I’ve been the happy owner of an M1MBA (8/512) for 1.5 year and although I love my machine, I’m definitely feeling the difference in RAM compared to my old MBP TB 13” (16/512). It suffers when I connect it to a 4K 32” monitor and do some photo editing with it.
My next machine will have at least 16GB of RAM for my laptop and maybe even 32GB for a desktop Mac Studio as a home server and workstation. MacOS tends to use more RAM if available anyway, it speeds up the applications and make switching between them a breeze.
Hah. They’ve depreciated, but you really shouldn’t sell those back to Apple. Even these eBay prices (sold only, >$10k) are a little low (probably depressed to reduce risk because it’s such an expensive item to sell remotely and to a stranger.)
One of the commonest misconceptions is that your memory shouldn’t be heavily used (I’m not saying that you were saying this). Your OS is built to use your memory to it’s fullest, if you’re running at 110%+ constantly, then you have a problem, if you’re at 98%, then you don’t have a problem.
I upgraded my 2012 Mac Mini 16GB of RAM to an M1 with 8GB around a year ago. My intention was to have it for Affinity Publisher projects and as a server file server.
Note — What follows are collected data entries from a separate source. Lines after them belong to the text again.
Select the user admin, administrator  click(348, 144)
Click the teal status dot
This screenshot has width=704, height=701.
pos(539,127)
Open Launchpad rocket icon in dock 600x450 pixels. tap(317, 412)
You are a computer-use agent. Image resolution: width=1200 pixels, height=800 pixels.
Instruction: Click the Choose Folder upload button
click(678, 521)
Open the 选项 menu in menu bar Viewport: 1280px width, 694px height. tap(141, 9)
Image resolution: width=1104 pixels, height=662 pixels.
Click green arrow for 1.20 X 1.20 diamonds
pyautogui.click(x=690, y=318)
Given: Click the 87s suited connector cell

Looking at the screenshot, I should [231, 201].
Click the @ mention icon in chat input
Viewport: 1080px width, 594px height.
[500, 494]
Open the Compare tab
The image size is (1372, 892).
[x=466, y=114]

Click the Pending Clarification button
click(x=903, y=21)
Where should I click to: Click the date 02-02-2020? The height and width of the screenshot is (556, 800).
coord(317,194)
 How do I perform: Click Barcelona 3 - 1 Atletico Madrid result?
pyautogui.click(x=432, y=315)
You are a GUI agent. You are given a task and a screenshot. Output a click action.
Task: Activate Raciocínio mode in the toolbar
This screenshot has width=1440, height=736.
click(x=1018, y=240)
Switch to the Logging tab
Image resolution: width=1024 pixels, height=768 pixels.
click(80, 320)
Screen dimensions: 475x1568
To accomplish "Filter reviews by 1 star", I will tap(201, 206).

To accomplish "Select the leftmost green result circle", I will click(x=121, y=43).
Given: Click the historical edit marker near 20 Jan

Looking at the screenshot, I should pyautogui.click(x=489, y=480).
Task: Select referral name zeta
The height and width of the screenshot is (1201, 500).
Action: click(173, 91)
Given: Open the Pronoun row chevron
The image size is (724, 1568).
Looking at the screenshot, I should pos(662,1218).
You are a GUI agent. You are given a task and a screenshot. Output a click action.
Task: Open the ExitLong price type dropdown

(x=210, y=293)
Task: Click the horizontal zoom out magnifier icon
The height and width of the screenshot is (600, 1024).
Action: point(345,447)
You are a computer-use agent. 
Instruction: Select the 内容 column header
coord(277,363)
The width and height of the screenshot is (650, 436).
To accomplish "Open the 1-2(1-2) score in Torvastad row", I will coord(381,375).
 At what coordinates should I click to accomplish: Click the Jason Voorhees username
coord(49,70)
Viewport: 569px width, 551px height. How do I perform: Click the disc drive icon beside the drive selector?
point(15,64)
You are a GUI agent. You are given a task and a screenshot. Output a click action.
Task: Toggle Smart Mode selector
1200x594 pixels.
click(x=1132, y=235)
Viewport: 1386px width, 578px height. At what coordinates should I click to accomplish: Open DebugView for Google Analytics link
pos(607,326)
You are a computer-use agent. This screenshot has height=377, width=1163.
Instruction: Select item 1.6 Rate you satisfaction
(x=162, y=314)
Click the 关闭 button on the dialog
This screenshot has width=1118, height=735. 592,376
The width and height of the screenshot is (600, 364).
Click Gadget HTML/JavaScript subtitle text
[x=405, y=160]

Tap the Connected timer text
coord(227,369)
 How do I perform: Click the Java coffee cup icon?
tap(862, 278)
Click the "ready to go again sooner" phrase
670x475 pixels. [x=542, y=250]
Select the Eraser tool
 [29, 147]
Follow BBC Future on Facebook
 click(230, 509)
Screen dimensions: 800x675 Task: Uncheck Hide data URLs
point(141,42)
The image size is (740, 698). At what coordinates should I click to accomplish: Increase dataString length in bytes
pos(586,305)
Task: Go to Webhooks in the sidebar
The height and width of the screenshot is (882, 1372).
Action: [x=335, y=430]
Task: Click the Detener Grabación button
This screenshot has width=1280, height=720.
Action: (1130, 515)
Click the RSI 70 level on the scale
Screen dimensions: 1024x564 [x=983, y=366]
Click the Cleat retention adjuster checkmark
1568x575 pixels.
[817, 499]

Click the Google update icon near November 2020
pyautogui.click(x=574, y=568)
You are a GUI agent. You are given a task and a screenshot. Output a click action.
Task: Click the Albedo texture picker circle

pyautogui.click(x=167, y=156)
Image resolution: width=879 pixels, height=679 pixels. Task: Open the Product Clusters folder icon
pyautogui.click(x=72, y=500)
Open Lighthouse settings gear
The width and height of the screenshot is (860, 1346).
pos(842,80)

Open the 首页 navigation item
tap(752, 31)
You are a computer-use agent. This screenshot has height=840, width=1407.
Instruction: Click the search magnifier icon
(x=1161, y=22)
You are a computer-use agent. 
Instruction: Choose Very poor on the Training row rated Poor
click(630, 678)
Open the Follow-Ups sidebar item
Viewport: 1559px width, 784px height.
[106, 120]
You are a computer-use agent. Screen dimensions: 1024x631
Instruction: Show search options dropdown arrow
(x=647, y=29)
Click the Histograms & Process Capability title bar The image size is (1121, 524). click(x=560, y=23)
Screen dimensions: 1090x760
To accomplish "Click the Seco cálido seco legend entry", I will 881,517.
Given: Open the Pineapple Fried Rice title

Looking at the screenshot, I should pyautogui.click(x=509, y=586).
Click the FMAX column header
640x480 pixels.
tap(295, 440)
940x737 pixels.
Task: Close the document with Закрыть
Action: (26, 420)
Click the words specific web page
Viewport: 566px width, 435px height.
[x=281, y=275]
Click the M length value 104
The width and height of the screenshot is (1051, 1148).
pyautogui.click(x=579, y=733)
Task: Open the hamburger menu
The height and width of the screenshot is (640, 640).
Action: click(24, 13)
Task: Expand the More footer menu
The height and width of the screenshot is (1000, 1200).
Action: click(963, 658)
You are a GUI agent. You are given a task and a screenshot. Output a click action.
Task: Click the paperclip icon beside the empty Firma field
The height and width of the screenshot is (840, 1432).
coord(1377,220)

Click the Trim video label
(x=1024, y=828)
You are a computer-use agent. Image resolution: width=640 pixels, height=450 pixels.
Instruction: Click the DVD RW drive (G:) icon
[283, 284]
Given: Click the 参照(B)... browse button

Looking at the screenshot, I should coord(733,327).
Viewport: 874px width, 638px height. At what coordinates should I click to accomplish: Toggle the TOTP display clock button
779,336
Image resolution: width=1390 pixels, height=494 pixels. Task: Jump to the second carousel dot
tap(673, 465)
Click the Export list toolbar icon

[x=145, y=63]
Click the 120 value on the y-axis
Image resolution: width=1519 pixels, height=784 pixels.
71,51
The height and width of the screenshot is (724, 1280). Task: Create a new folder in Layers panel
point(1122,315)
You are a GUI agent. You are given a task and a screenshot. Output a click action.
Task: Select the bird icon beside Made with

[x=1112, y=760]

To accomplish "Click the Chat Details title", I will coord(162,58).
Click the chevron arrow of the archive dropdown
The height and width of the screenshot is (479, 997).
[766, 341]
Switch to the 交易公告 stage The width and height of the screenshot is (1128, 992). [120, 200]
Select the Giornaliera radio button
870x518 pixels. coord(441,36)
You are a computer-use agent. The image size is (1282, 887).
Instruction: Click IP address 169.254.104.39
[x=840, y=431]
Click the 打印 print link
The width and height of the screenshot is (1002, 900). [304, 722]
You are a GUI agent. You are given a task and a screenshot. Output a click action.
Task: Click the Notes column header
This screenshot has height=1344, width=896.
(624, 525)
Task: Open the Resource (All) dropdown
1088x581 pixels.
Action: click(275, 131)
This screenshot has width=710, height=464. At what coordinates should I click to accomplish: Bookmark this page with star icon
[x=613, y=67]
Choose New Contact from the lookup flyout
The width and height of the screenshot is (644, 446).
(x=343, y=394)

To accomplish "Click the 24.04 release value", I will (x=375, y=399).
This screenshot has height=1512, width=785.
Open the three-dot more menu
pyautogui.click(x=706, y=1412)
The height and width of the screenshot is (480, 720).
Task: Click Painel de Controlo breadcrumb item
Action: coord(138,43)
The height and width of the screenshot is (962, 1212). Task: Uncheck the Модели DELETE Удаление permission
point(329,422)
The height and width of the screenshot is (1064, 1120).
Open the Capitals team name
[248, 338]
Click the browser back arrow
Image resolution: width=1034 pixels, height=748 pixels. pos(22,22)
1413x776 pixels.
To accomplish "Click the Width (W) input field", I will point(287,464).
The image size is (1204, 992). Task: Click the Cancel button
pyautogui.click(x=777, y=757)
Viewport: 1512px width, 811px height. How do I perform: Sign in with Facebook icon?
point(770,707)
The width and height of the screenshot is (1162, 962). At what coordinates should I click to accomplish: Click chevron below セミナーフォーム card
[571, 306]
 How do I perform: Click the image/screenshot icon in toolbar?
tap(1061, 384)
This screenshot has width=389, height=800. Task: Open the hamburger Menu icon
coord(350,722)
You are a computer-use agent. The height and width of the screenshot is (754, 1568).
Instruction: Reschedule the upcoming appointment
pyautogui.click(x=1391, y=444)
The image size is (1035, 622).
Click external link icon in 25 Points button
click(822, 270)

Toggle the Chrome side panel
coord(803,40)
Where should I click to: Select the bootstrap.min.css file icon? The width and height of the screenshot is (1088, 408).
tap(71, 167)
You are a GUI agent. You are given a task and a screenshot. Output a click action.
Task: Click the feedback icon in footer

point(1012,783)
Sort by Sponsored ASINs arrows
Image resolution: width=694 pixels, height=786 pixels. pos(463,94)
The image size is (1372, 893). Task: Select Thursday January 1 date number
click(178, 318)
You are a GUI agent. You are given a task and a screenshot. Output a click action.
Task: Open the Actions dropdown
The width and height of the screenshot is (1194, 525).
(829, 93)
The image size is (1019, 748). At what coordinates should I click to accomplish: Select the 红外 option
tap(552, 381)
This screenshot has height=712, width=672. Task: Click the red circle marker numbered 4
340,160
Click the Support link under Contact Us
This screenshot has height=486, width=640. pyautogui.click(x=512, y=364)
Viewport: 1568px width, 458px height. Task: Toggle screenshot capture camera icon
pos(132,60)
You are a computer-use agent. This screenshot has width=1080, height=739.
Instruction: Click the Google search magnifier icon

I tend to leave Safari, Mail, Messages, Music, Notes and the TV app open on it. On the occasions that I’ve used it there was no problem running those apps and Publisher to work on a project.
On the M1 iPad Pro my budget only allowed for 8GB and I suspect that the iPad does a better job with memory management than the Mac. I routinely run 10-15 apps bouncing fairly often between them during the day and there is no slowdown or reloading that I can observe. Safari holds tabs with no reloading. I guess these apps are light weight compared to some scenarios but I suspect my use case is fairly common. On any given day: Safari, Mail, Numbers, Publisher, Textastic, Reeder, Messages, Files, Slack, Mona, Notebooks, Photos, Music, Podcasts, Notes, Home… I’d guess were I to be working with LumaFusion or DaVinci Resolve I would be pushing the hardware more.
I used to use my 2015 MBA as a desktop replacement with a 27” monitor. It would occasionally slow down due to memory pressure. I relegated it to travel duty when I got my M1 iMac with 16gb. Never any memory issues with the iMac. Since my travel needs are very light the MBA does fine since I usually single task on it due to screen real estate. If I had to replace the MBA I would go with 16gb.
Some background that I see I could have mentioned. My current machine is 13” MBP M1 with 16GB of RAM and 1TB SSD. I’m upgrading (in June maybe) because the SSD is too small and I have a small fleet of external SSDs. I constantly see “yellow” memory pressure from the task manager. In addition I’ve suffered thrashing on 3-4 occasions (thanks Lightroom). So I know I will do 32GB.
So the only question is 32GB or 64GB which of course requires the M2Max processor. My light dev work is to create simple stuff in JavaScript. I will not run many (if any) VMs. Aside from Video editing, the craziest thing I have done to consume CPU - run my teamsgame (https://teamsgame.agilepainrelief.com/) as MonteCarlo sim for >1, 000, 000 rounds. Other than I don’t do real development work anymore.
So I was genuinely curious if anyone who doesn’t use VMs benefits from the $$$$$ spent on M2Max and 64GB RAM. Don’t worry this time I will buy 4TB of SSD.